Assignment = Look through the records below for the line with "Viewport: 1024px width, 547px". Return that line and each one after it up to and including the line with "Select the Arrow annotation tool", exactly.

Information shown =
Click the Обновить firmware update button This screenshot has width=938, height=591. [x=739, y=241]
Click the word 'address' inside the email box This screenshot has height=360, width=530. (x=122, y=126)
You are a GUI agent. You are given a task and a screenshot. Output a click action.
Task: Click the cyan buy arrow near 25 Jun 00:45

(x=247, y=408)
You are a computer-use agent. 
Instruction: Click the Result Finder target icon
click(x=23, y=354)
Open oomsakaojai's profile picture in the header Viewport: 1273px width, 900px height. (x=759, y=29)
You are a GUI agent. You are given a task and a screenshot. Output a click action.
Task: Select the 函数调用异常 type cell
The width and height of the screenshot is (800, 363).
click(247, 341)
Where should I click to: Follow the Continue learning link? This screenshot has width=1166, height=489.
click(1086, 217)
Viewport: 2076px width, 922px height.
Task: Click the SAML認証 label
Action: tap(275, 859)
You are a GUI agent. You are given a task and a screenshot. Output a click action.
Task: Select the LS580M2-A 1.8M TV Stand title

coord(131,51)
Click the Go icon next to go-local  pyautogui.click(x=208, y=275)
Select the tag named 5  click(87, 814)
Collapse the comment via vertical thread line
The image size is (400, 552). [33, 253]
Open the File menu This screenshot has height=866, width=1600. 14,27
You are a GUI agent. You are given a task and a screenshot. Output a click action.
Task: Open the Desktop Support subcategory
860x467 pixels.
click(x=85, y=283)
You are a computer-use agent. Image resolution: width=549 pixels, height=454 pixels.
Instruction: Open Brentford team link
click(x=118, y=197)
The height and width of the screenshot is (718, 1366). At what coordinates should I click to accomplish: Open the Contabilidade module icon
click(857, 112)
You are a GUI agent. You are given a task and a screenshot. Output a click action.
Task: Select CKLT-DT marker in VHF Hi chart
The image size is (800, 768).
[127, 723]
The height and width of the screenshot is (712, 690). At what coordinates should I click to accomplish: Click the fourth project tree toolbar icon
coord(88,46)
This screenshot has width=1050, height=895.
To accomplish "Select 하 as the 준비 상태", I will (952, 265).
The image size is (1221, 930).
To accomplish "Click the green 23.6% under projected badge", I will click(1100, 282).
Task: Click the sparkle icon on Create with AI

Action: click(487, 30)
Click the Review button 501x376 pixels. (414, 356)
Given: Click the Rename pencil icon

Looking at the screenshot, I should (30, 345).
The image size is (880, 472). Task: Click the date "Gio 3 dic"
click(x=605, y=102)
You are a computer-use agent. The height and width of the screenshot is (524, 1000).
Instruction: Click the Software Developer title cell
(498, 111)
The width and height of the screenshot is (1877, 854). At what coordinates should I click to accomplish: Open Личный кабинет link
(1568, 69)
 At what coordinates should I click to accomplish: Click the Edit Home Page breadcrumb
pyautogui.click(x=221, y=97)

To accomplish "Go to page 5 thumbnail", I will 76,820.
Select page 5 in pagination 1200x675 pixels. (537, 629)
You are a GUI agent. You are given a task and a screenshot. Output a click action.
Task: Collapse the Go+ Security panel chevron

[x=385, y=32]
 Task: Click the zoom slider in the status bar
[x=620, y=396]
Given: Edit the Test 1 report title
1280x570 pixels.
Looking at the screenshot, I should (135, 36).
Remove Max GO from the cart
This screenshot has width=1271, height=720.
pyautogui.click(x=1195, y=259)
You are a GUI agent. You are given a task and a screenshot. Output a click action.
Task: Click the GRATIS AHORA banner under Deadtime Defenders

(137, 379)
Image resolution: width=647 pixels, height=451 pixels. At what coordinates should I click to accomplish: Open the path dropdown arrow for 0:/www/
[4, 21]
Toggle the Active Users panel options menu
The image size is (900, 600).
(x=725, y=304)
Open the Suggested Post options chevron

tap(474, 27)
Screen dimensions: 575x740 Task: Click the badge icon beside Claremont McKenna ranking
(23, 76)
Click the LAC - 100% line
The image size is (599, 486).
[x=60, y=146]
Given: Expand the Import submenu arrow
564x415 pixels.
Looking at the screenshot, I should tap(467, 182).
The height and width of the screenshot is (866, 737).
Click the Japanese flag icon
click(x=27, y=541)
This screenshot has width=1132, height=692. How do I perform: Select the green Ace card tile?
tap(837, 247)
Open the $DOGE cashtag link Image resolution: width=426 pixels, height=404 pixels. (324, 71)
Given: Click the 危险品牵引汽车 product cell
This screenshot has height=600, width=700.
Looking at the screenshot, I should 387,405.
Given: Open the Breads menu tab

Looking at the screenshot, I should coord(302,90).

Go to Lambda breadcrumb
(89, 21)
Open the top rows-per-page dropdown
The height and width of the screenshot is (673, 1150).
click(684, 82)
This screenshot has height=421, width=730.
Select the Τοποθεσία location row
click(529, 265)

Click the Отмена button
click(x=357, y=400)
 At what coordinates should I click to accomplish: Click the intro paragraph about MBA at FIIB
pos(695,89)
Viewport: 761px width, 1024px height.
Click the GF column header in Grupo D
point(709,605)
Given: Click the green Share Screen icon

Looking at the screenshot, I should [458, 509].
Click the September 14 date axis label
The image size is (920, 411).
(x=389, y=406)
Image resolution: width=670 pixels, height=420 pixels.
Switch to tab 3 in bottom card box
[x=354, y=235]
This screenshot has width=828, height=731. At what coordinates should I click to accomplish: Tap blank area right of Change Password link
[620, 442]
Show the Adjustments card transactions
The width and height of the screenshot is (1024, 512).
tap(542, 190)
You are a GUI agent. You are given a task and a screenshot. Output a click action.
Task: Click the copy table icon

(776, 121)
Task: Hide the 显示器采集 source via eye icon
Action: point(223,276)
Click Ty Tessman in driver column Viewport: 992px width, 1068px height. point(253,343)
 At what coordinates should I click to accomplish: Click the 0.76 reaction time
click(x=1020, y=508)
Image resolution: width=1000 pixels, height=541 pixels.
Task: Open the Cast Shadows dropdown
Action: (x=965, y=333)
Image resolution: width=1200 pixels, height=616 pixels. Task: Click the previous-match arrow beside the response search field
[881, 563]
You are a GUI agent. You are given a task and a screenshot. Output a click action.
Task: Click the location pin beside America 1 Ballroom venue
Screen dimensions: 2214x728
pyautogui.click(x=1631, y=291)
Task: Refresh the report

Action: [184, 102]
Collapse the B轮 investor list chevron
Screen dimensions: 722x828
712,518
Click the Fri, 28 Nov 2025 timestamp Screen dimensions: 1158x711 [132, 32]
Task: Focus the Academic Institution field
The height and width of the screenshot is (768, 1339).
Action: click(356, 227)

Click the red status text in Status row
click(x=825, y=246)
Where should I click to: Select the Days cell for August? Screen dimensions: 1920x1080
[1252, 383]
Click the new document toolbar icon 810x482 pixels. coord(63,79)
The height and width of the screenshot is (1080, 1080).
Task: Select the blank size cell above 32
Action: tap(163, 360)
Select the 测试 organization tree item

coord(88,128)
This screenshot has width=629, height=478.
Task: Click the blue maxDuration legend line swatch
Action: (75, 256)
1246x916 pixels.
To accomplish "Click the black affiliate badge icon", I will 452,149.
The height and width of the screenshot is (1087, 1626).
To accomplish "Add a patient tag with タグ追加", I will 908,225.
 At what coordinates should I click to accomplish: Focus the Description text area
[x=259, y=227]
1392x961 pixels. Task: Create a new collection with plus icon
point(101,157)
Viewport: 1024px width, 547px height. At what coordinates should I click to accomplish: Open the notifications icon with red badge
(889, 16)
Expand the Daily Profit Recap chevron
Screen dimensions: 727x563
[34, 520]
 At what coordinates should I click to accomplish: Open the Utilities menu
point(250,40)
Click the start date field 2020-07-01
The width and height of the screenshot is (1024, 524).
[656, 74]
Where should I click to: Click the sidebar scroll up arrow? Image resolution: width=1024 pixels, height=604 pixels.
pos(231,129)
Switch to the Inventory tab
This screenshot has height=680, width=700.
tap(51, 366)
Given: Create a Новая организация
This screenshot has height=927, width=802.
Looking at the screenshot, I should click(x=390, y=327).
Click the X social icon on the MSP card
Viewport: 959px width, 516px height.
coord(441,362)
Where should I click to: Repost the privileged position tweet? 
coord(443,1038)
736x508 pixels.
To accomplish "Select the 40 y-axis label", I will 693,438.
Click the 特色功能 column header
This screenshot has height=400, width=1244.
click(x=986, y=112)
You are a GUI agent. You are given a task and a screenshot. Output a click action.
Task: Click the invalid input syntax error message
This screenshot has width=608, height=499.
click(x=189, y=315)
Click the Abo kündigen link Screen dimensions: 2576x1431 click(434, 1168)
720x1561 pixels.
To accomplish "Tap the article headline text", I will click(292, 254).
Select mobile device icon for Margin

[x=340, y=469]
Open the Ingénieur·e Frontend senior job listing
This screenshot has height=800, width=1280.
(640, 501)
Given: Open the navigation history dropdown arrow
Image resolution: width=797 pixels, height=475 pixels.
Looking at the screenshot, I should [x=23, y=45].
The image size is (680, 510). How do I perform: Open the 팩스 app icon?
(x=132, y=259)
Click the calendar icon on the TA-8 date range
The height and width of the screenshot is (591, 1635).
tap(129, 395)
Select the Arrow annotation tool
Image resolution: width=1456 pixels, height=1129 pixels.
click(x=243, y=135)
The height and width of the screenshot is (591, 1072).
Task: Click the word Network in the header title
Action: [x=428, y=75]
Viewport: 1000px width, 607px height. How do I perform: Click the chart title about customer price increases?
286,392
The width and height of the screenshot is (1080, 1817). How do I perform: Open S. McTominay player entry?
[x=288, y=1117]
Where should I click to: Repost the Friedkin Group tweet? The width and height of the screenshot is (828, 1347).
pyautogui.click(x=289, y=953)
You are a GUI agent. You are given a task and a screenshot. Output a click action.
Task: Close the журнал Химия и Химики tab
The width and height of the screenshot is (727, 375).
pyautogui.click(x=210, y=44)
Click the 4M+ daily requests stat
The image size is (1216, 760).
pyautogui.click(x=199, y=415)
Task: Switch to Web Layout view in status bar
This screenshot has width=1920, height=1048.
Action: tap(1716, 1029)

Solution =
Viewport: 1024px width, 547px height. At what coordinates should I click to accomplish: Open the notifications icon with red badge
(889, 16)
Expand the Daily Profit Recap chevron
Screen dimensions: 727x563
[34, 520]
 At what coordinates should I click to accomplish: Open the Utilities menu
point(250,40)
Click the start date field 2020-07-01
The width and height of the screenshot is (1024, 524).
[656, 74]
Where should I click to: Click the sidebar scroll up arrow? Image resolution: width=1024 pixels, height=604 pixels.
pos(231,129)
Switch to the Inventory tab
This screenshot has height=680, width=700.
tap(51, 366)
Given: Create a Новая организация
This screenshot has height=927, width=802.
Looking at the screenshot, I should click(x=390, y=327).
Click the X social icon on the MSP card
Viewport: 959px width, 516px height.
coord(441,362)
Where should I click to: Repost the privileged position tweet? 
coord(443,1038)
736x508 pixels.
To accomplish "Select the 40 y-axis label", I will 693,438.
Click the 特色功能 column header
This screenshot has height=400, width=1244.
click(x=986, y=112)
You are a GUI agent. You are given a task and a screenshot. Output a click action.
Task: Click the invalid input syntax error message
This screenshot has width=608, height=499.
click(x=189, y=315)
Click the Abo kündigen link Screen dimensions: 2576x1431 click(434, 1168)
720x1561 pixels.
To accomplish "Tap the article headline text", I will click(292, 254).
Select mobile device icon for Margin

[x=340, y=469]
Open the Ingénieur·e Frontend senior job listing
This screenshot has height=800, width=1280.
(640, 501)
Given: Open the navigation history dropdown arrow
Image resolution: width=797 pixels, height=475 pixels.
Looking at the screenshot, I should [x=23, y=45].
The image size is (680, 510). How do I perform: Open the 팩스 app icon?
(x=132, y=259)
Click the calendar icon on the TA-8 date range
The height and width of the screenshot is (591, 1635).
tap(129, 395)
Select the Arrow annotation tool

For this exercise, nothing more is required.